There is a $10 fee to apply, and IF selected, the playwright must produce her or his own work and present it in the contest. Asking for a fee to submit a play to a theater is a practice that is frowned upon and discouraged by The Dramatists Guild, and has been for several years.
Contests are a grey area, to be sure, as there is a possible benefit, in that it’s possible to actually win something substantial. Though asking for playwrights to put in money in order to put in more production money for the slim possibility to win that elusive $500 seems to be taking advantage of playwrights. In their favor, Davenport Theatricals does have an open submission policy for full-length plays, if you want to get on their slush pile.
Or they have a “Script Coverage” option, where you can pay them money to actually read it and give feedback.
I will say that I did apply to the Ten-Minute Play Contest the previous two years, considering that the possible plusses outweighed the minuses, as Davenport is a legitimate producer who has been involved in shows that have been to Broadway. The judges of the finalists were prestigious (and in previous years the 10 finalists received $50 each, even if they weren’t the $500 winner).
But this year, in his blog post about the contest (linked above), Davenport goes on to be frankly offensive to playwrights. He says:
What’s great about a 10 minute play is that anyone can write one.
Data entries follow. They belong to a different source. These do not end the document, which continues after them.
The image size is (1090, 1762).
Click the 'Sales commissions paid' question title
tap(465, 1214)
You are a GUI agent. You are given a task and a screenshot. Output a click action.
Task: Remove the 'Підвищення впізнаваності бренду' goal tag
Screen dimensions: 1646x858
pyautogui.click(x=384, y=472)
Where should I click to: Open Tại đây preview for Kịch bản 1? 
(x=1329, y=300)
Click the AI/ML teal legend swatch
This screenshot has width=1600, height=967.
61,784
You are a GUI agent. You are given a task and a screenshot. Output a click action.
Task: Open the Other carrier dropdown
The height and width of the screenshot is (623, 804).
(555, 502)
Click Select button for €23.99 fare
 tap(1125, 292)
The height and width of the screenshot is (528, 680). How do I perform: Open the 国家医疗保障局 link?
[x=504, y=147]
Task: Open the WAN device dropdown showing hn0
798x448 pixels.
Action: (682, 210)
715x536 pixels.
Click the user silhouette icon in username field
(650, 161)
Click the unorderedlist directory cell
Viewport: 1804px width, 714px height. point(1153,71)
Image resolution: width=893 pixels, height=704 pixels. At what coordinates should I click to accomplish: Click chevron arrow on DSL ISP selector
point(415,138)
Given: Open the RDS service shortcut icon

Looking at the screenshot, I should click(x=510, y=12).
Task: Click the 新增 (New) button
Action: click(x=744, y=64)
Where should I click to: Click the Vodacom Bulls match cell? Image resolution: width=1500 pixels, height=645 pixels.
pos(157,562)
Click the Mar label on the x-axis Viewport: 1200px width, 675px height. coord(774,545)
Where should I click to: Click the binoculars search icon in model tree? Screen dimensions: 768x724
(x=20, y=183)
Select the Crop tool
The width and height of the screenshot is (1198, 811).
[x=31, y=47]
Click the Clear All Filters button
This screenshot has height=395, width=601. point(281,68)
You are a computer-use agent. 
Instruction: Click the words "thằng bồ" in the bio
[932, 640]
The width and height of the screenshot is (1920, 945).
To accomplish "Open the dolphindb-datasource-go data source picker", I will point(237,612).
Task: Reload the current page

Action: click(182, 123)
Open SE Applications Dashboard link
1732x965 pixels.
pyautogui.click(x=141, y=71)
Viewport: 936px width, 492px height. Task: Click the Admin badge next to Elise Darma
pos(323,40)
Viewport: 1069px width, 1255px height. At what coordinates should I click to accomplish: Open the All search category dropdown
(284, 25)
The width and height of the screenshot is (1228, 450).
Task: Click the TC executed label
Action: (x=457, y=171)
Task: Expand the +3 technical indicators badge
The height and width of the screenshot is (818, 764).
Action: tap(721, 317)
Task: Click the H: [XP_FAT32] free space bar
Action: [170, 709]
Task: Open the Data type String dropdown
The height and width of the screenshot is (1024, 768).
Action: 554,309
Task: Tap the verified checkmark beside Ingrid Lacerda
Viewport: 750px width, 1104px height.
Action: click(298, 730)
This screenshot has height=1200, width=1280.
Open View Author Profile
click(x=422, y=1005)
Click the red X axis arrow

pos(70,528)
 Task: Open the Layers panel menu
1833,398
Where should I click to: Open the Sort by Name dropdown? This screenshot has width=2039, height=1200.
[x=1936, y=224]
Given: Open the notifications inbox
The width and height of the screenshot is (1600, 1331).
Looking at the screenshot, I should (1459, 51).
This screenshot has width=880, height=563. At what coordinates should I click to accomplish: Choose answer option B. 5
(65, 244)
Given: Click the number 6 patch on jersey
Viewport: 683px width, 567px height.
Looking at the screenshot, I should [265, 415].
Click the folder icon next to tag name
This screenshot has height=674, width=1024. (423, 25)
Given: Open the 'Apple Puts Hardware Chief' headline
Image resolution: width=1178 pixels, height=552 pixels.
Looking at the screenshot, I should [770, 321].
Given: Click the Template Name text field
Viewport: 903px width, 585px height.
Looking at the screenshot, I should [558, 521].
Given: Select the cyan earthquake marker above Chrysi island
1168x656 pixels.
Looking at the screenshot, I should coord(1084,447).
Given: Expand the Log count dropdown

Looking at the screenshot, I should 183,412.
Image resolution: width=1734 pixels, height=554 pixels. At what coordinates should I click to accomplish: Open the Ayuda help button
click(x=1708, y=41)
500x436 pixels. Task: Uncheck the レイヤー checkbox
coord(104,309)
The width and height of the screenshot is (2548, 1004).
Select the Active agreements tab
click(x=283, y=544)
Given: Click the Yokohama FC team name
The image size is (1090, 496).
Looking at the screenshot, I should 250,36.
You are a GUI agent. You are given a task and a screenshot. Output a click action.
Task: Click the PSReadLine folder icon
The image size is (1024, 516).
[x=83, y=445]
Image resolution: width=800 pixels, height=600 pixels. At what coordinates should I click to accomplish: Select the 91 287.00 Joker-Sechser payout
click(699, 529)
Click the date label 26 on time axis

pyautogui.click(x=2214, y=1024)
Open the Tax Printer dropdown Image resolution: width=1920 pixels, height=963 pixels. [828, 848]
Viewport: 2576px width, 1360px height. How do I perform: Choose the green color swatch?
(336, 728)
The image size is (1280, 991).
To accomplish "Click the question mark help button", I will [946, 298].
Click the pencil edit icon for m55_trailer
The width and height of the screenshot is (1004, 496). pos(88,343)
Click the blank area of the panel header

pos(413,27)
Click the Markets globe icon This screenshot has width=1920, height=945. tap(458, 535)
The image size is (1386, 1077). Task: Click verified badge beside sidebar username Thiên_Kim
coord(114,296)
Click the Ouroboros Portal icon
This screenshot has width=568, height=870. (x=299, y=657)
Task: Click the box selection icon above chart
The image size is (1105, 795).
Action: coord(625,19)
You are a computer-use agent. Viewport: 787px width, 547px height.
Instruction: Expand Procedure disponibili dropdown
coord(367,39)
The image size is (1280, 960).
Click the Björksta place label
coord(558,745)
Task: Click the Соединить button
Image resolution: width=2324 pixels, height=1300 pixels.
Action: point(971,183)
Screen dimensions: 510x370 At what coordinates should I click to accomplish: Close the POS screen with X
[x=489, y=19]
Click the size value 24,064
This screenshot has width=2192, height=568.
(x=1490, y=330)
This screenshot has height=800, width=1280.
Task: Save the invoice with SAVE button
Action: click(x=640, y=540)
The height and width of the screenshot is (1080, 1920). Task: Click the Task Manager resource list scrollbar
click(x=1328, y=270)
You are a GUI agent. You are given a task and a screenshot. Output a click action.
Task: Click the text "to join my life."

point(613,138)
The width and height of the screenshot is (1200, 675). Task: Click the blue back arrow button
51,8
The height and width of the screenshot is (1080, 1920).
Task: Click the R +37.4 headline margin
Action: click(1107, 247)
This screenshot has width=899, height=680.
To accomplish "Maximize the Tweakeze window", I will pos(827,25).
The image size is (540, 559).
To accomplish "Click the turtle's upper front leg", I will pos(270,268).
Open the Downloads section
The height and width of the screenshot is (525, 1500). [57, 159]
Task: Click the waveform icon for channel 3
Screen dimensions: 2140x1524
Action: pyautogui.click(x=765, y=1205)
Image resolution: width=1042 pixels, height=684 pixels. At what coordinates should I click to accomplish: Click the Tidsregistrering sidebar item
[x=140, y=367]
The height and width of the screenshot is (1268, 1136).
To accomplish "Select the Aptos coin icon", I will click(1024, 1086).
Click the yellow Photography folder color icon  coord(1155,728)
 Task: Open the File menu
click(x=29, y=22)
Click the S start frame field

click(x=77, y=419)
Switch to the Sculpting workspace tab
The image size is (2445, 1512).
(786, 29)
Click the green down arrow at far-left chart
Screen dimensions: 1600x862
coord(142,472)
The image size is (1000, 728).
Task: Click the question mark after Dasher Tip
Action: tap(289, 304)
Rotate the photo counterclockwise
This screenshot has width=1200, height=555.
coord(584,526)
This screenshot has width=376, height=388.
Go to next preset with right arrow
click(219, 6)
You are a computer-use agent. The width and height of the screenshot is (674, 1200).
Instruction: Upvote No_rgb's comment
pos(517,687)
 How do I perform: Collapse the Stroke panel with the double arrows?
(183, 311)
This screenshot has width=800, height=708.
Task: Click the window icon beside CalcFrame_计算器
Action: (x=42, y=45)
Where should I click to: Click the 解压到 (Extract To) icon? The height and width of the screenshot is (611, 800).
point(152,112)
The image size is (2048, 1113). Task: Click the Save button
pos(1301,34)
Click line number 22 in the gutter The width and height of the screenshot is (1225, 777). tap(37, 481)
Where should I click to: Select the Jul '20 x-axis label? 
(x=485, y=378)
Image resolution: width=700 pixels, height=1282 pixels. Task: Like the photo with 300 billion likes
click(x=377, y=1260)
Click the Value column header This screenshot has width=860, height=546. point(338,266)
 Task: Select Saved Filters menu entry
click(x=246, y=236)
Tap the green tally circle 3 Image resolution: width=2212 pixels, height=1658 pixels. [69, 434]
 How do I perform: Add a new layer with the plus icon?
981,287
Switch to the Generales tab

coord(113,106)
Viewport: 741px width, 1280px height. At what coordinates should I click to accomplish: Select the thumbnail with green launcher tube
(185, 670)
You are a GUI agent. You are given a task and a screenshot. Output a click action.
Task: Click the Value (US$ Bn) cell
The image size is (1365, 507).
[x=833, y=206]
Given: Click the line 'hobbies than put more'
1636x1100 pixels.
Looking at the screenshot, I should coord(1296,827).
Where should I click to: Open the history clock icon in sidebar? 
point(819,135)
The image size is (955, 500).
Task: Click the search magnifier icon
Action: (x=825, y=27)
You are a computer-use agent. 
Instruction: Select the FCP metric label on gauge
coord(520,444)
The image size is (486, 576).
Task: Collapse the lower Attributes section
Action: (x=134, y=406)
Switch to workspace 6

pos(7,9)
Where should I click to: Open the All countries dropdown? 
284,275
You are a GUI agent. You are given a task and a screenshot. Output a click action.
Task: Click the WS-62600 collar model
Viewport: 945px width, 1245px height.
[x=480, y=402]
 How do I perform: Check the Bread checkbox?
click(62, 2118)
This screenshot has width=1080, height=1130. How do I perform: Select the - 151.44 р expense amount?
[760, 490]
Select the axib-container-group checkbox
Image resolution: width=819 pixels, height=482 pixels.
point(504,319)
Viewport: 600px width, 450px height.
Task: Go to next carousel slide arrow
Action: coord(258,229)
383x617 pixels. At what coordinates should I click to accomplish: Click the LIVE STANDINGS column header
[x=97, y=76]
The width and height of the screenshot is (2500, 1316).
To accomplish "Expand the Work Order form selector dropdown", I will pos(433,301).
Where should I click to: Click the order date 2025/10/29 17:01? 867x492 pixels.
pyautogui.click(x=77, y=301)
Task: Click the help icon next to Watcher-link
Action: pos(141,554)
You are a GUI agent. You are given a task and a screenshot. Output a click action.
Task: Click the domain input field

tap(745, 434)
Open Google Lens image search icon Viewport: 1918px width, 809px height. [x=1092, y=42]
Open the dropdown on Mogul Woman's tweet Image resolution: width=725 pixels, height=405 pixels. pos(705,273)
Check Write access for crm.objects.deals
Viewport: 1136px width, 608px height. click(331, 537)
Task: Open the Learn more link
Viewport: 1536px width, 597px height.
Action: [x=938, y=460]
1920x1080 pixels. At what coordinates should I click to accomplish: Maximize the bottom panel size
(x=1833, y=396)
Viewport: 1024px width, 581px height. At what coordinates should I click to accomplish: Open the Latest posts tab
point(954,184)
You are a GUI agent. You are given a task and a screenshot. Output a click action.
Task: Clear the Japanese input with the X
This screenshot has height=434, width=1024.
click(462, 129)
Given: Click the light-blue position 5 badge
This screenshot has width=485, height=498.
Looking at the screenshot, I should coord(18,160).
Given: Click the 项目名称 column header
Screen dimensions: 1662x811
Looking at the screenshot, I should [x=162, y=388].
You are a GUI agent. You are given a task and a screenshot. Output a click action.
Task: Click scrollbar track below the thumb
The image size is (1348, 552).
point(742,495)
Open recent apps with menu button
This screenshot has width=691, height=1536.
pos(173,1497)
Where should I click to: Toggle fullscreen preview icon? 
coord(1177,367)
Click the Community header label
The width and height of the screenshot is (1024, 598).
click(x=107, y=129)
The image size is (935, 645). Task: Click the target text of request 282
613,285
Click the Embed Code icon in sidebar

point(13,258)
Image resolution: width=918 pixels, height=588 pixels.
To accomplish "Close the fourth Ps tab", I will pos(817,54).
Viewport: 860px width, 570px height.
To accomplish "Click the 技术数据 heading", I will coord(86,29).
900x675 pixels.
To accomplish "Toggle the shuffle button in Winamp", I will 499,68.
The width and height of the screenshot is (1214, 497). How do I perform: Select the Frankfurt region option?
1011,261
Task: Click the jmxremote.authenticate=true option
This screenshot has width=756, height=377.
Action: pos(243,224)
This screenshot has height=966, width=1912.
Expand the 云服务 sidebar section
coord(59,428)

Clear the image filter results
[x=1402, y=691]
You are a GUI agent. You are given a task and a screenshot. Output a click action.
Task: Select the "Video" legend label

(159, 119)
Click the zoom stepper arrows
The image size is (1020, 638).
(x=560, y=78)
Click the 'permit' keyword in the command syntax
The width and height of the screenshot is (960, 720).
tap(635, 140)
Doesn’t matter if you’re an actor, a producer or a veterinarian who specializes in tropical hamster diseases . . . you can write a 10 minute play (huh – you know what’s funny – a hamster vet’s office is a pretty interesting place to set a 10 minute play).
And then later:
And then get writing. No excuses. Including if you’re not a writer. I promise you, you can sneeze out a 10 minute play. And then, poof, you’re a writer.
It is frankly appalling that someone in his position a) has so little respect for the craft of playwriting, and b) is apparently using this contest to lure gullible people into giving him another $10 each for something they can just “sneeze out”. In his previous blog posts on his contests, he doesn’t reveal exactly how many people actually applied, but in the 2012 contest, they were “overwhelmed with so many submissions”, “of the hundreds submitted”… So even assuming it was only (the lowest possible) 200 submissions, 200 x $10 is $2,000 from the playwrights, which should tidily cover the $500 prize plus a little left over.
It seems this contest is merely a way to bilk money out of playwrights (who I assure you work hard to create GOOD ten-minute plays), and naive wannabes with stars in their eyes.
I’m planning to avoid it this year.
Addendum: I commented directly on the original post on his blog, questioning the fees, a couple of days ago, as did another poster. Both our comments were deleted.